Subcontractors: Acoustical Systems; Billy Back Excavating; Central Fire Protection Co.; Foundation Steel; Mueller Roofing; Piqua Concrete; Saturn Electric Inc.; TP Mechanical; Trane U.S. Inc.; Williams Scotsman Inc.

To transform a WWII-era hangar into a high-tech modern facility for the U.S. Air Force, the team designed and constructed a building within a building. Balancing the need to preserve a historic exterior with current military security, sustainability and anti-terrorism requirements, the architect designed a structurally independent, steel-framed box inside the existing hangar.

The structure is surrounded on all four sides with an 8-in. fully grouted concrete masonry unit shear wall from the first-floor concrete slab to the third floor.
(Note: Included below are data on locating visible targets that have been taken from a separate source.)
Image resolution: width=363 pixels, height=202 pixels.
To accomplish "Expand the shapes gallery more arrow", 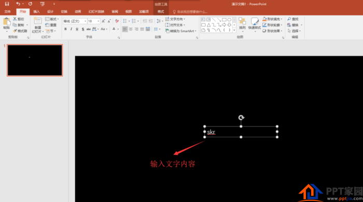I will [234, 30].
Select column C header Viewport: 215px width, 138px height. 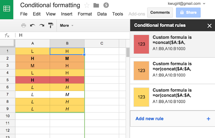[x=101, y=43]
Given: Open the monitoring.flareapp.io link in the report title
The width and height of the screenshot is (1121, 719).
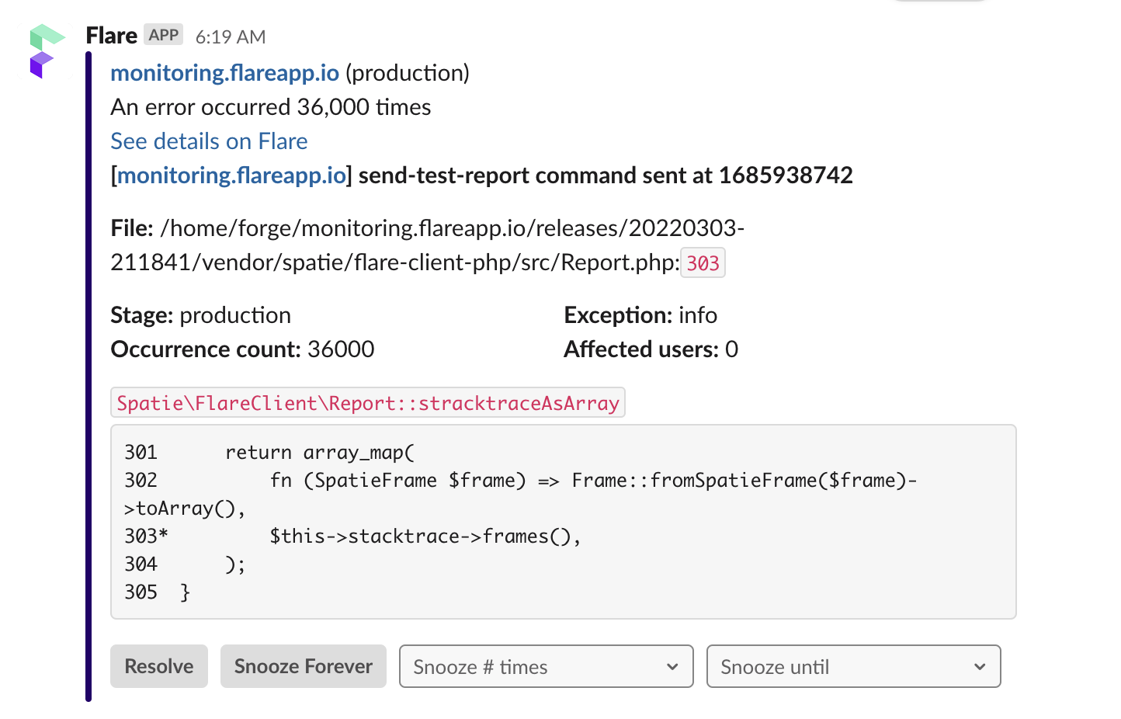Looking at the screenshot, I should (x=231, y=175).
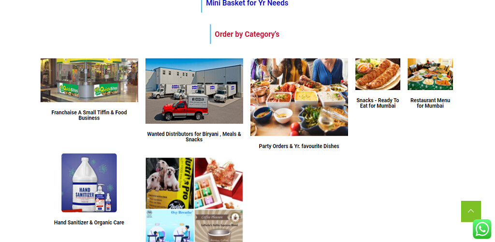
Task: Open Snacks - Ready To Eat for Mumbai
Action: pyautogui.click(x=378, y=103)
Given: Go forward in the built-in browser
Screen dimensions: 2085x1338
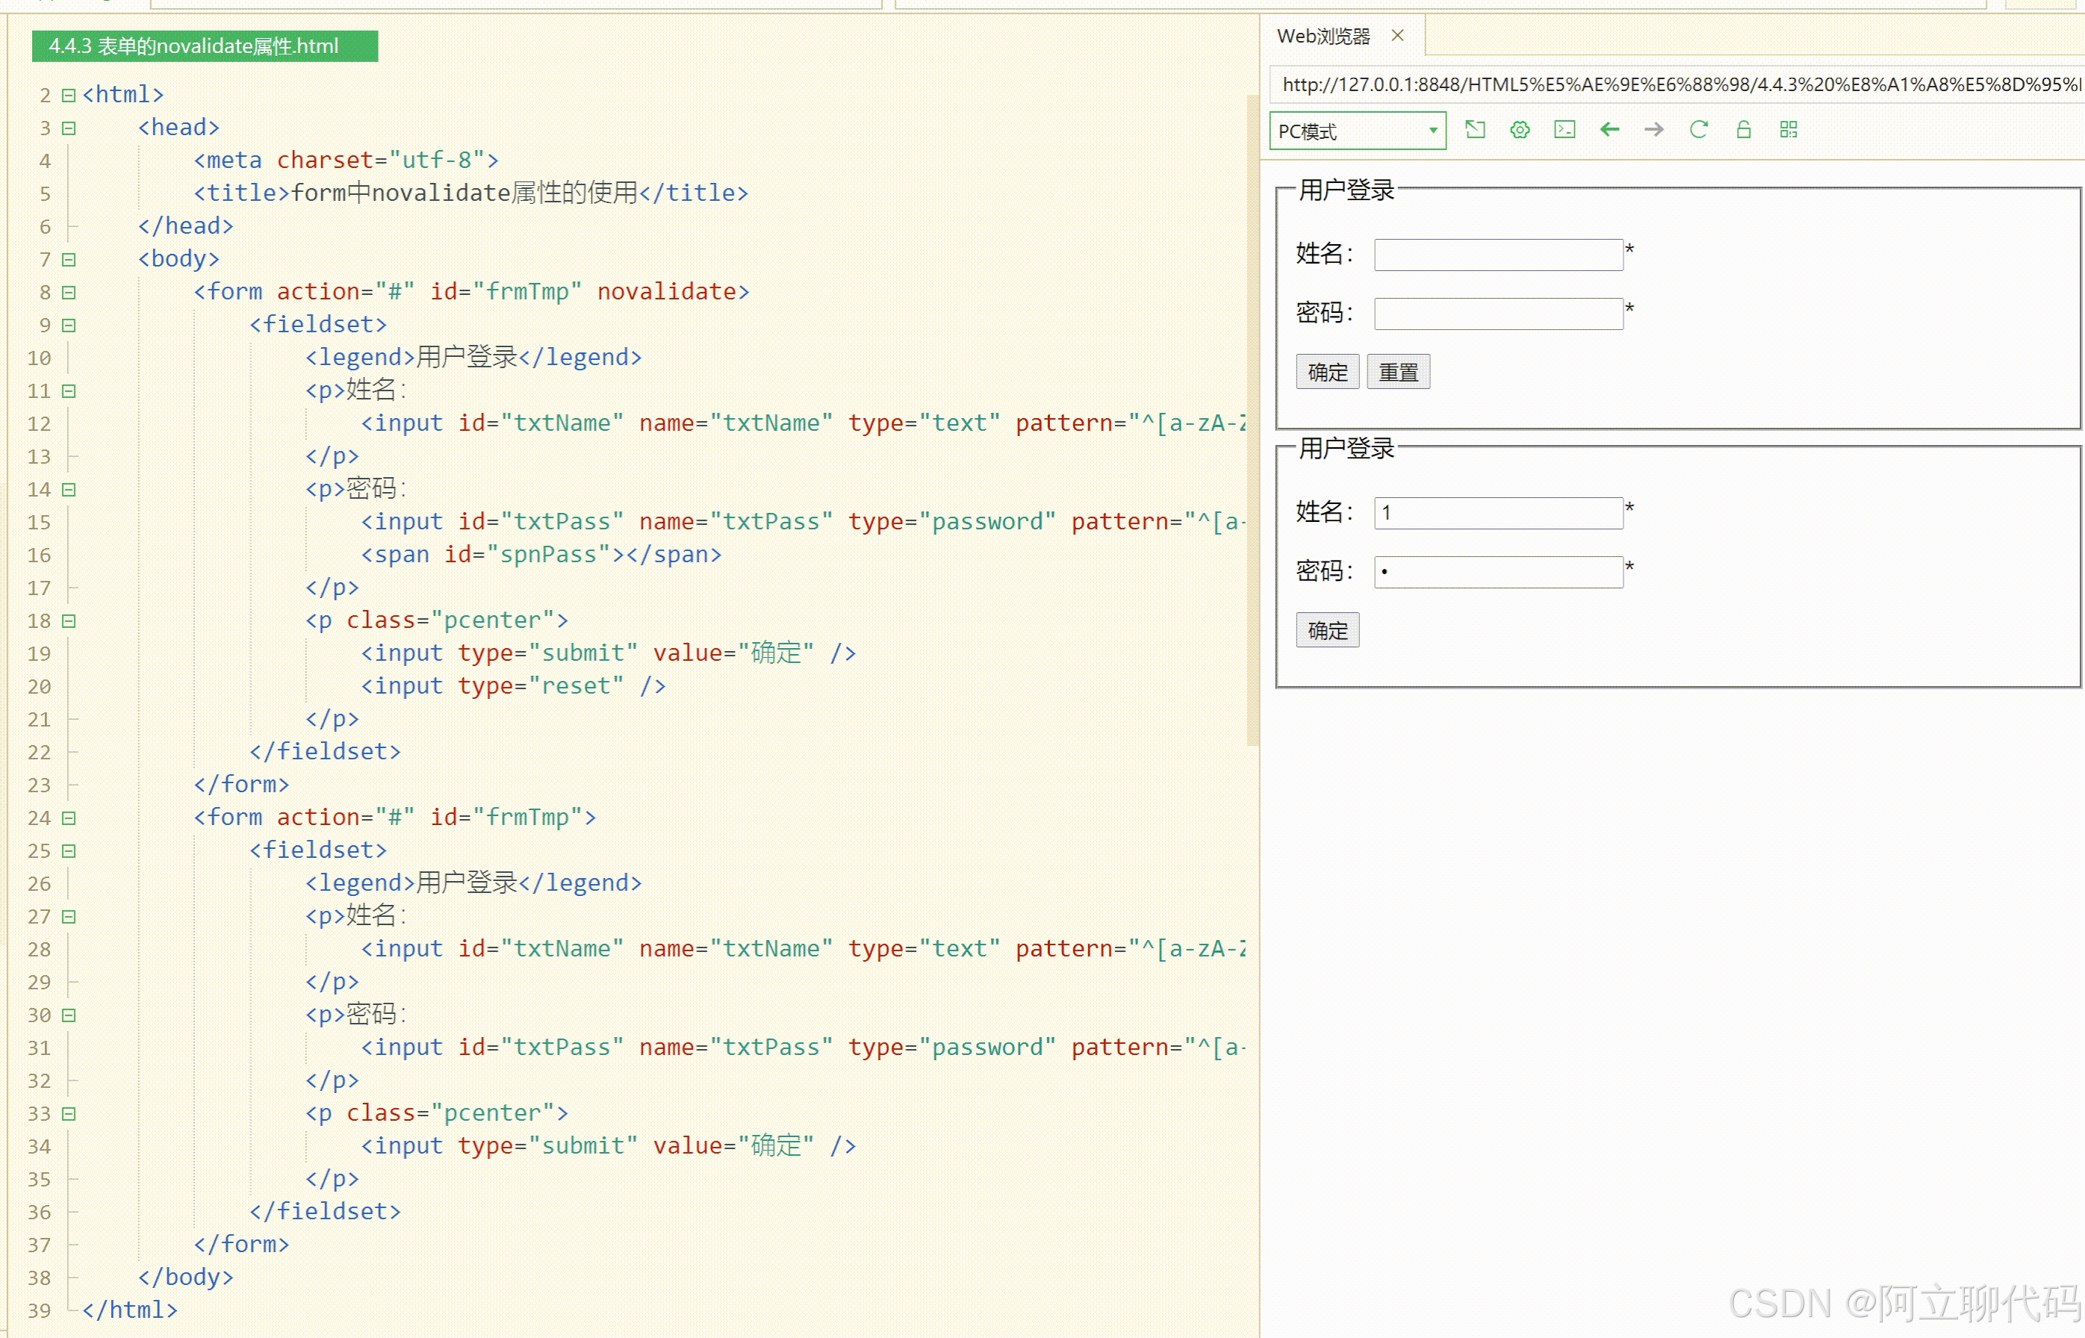Looking at the screenshot, I should 1654,130.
The strategy created an unconditioned, ventilated envelope around the internal office floors, acting as both a security separator from the outside and protection against any potential blast fragments.
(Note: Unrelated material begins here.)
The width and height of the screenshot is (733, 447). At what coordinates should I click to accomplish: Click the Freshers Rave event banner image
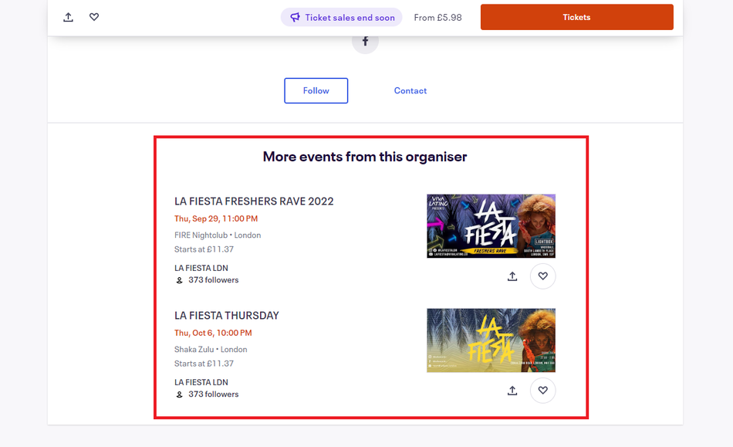[x=491, y=225]
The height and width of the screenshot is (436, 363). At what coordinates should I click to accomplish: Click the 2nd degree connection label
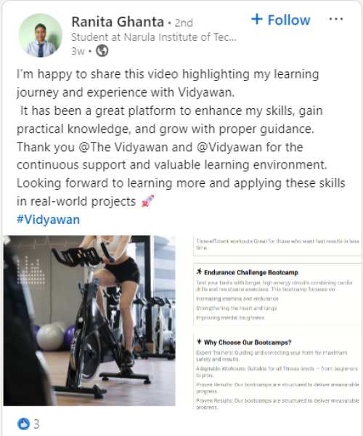pyautogui.click(x=184, y=23)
“It’s essentially a structure within a structure,” says Matt Wright, federal sector leader at American Structurepoint. “We were able to then kind of decouple the new from the old.”

Office and high-tech spaces had to meet Dept. of Defense specifications to support more than 300 personnel. Designers also had to consider prevention of any type of forced entry, covert entry, visual surveillance, acoustic eavesdropping or electronic emanation threats.
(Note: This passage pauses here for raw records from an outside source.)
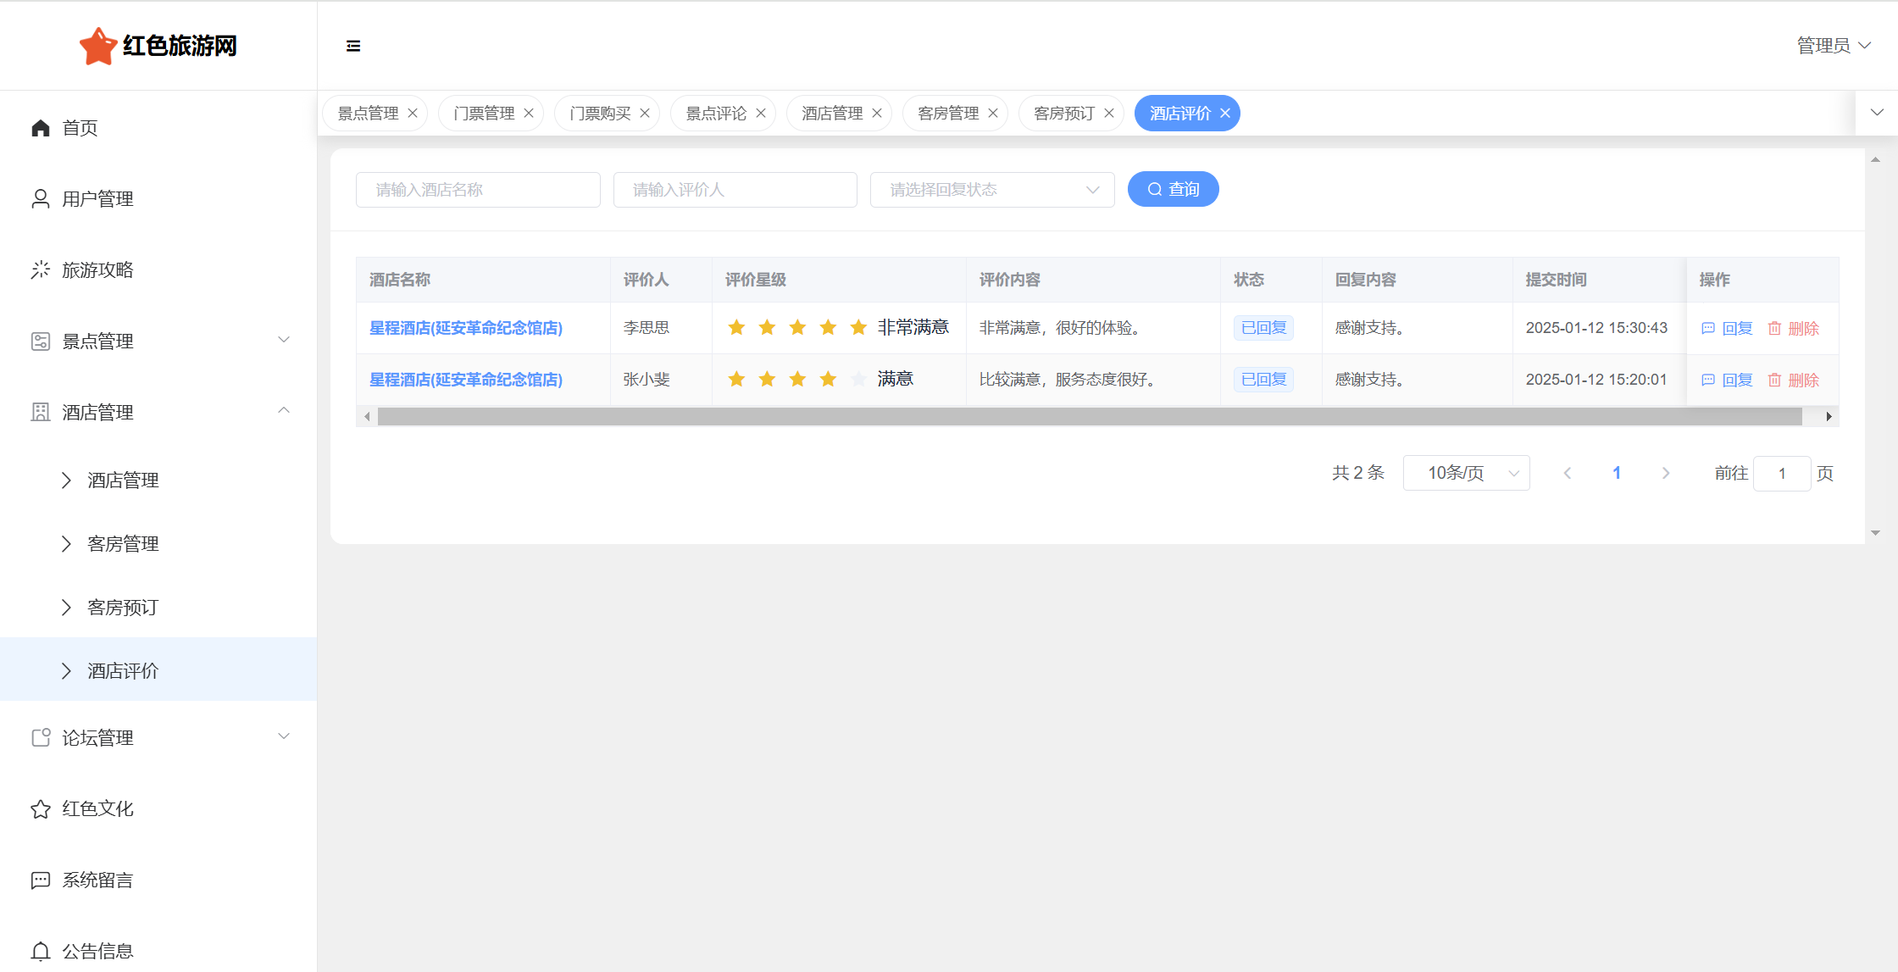The height and width of the screenshot is (972, 1898).
Task: Select 客房管理 submenu item
Action: click(123, 544)
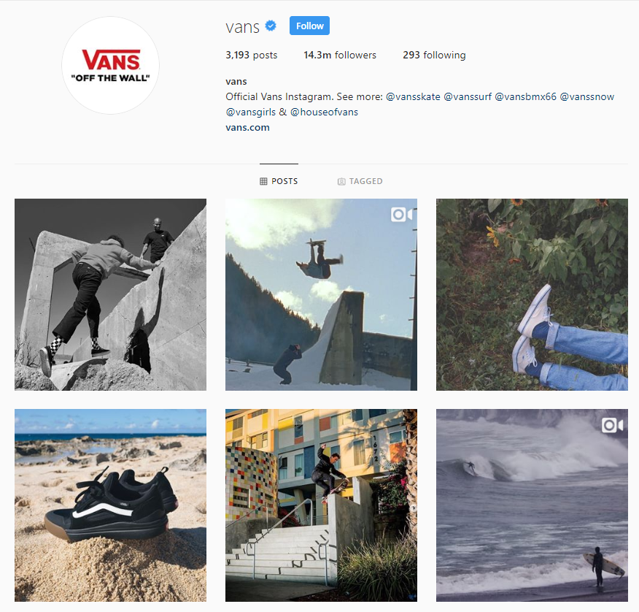This screenshot has width=639, height=612.
Task: Click the video camera icon on surfing wave post
Action: click(612, 426)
Convert Hangar F/2006 for Program Executive Office

Photos courtesy of Michael Firsich

The design renovated 37,350 sq ft of existing space and provided a new second floor in the hangar, bringing the project to roughly 63,000 sq ft. Historical preservation considerations were paramount because the hangar is part of the Wright Field Historic District.

The team needed to consider replicating or repairing historic features, including determining the most appropriate restoration or repair methods and materials. The team maintained the barrel vault structural framing, which defines the building’s overall character. The metal hangar doors and window frames were cleaned, and missing or deteriorated components were replaced. The metal hangar doors and glazing frames were primed and repainted. The hangar doors were permanently fixed in place yet retain their current offset to maintain shadow lines and the original appearance of the telescoping doors.

The hangar door glazing was replaced with 1⁄4-in. acid-etched tempered glass, consistent with the original 1940s construction. New glazing stops were installed to closely match the original construction. Windows were replaced with thermally broken aluminum frames. A new entry canopy references the original barrel roof system.

Convert Hangar F/2006 for Program Executive Office

Photos courtesy of Michael Firsich

At the southern wall of the existing hangar, the primary circulation corridor was designed to cantilever past the new CMU perimeter to the backside of the existing cast-in-place hangar structure. On the second floor, a similar thermal and blast wall was designed and built with a 4-in. expansion joint from the new wall to the existing wall, which can address differential movement of the two structures.

At the first-floor level, structurally reinforced blast-resistant frames and glazing allows natural light into the public corridor. A sensitive compartmented information facility was also built to meet all security requirements.

The project, which completed in August 2021, received exceptional ratings from the Air Force for schedule, cost control and management in its post-project contractor performance assessment report.